H. Cochran, Inc., is considering a new three-year expansion project that requires an initial fixed asset...

H. Cochran, Inc., is considering a new three-year expansion project that requires an initial fixed asset investment of $2,350,000. The fixed asset will be depreciated straight-line to zero over its three-year tax life. The project is estimated to generate $2,470,000 in annual sales, with costs of $1,490,000. The project requires an initial investment in net working capital of $162,000 and the fixed asset will have a market value of $197,000 at the end of the project. Assume that the tax rate is 24 percent and the required return on the project is 10 percent. a. What are the net cash flows of the project each year? (A negative answer should be indicated by a minus sign. Do not round intermediate calculations and round your answers to the nearest whole number, e.g., 32.) b. What is the NPV of the project? (Do not round intermediate calculations and round your answer to 2 decimal places, e.g., 32.16.)

Solutions

Expert Solution

Project’s Year 0, Year 1, Year 2 and Year 3 Cash Flow

          Years

Cash Flow

Year 0

-$2,512,000

Year 1

$932,800

Year 2

$932,800

Year 3

$1,244,520

Calculate of Annual Cash Flow

Particulars

Amount ($)

Annual Sales

2,470,000

Less: Costs

1,490,000

Less: Depreciation [$2,350,000 / 3 Years]

783,333

Net Income Before Tax

196,667

Less: Tax at 24%

47,200

Net Income After Tax

149,467

Add Back: Depreciation

783,333

Annual Cash Flow

932,800

Year 0 Cash outflow

Year 0 Cash outflow = Initial Investment + Working Capital

= -$2,350,000 - $162,000

= -$2,512,000

Year 1 Cash Flow = $932,800

Year 2 Cash Flow = $932,800

Year 3 Cash Flow

Year 3 Cash Flow = Annual cash flow + Working capital + After-tax market value

= $932,800 + $162,000 + [$197,000 x (1 – 0.24)]
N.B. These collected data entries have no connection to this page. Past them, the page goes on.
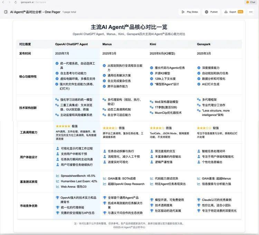The width and height of the screenshot is (259, 235).
Task: Click the five-star rating under OpenAI column
Action: [63, 126]
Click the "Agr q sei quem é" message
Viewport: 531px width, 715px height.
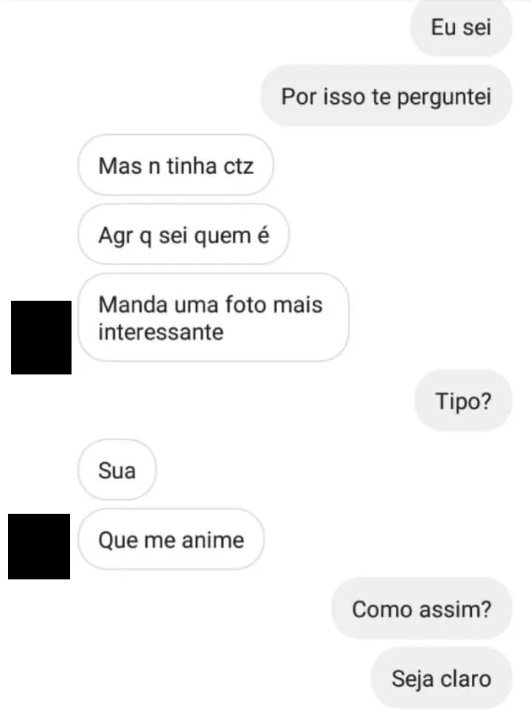click(x=183, y=234)
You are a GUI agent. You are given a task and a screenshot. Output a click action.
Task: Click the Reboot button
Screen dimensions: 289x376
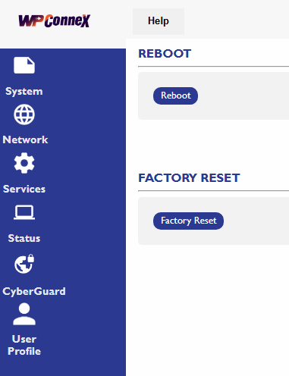coord(175,96)
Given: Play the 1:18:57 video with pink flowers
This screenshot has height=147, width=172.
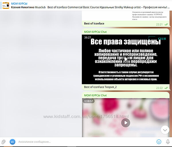Looking at the screenshot, I should 125,123.
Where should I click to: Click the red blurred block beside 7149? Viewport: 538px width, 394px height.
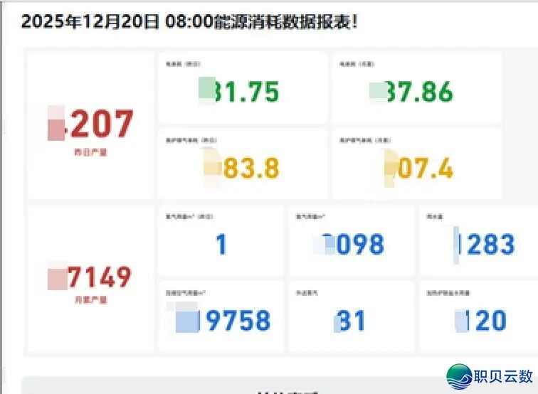pos(57,277)
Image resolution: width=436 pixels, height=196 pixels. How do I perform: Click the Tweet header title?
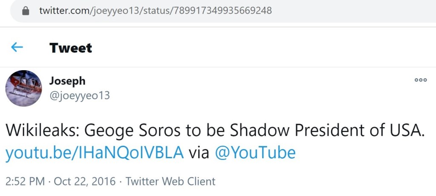[x=71, y=48]
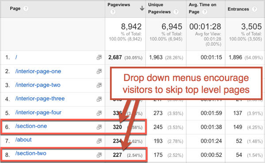Open the external link icon for /section-two
The image size is (265, 163).
coord(99,155)
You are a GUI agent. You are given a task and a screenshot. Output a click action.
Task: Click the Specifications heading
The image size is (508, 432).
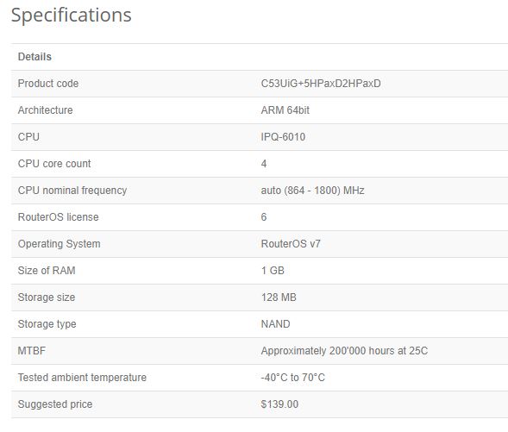[72, 16]
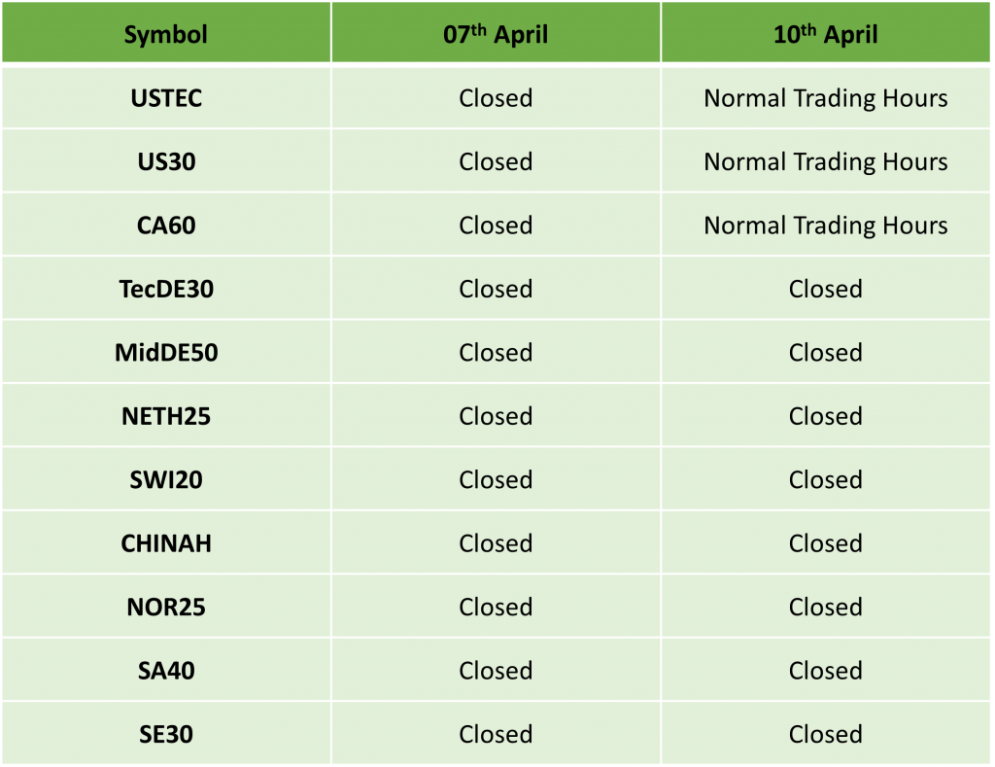This screenshot has width=995, height=767.
Task: Click the USTEC symbol cell
Action: click(165, 98)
= $932,800 + $162,000 + $149,720

= $1,244,520

Net Present Value (NPV) of the Project

Year

Annual cash flows ($)

Present Value Factor (PVF) at 10.00%

Present Value of annual cash flows ($)

[Annual cash flow x PVF]

1

932,800

0.909090909

848,000.00

2

932,800

0.826446281

770,909.09

3

1,244,520

0.751314801

935,026.30

TOTAL

2,553,935.39

Net Present Value (NPV) of the Project = Present Value of annual cash inflows – Initial Investment

= $2,553,935.39 - $2,512,000

= $41,935.39

Hence, the Net Present Value (NPV) of the Project will be $41,935.39

NOTE    

The Formula for calculating the Present Value Factor is [1/(1 + r)n], Where “r” is the Discount/Interest Rate and “n” is the number of years.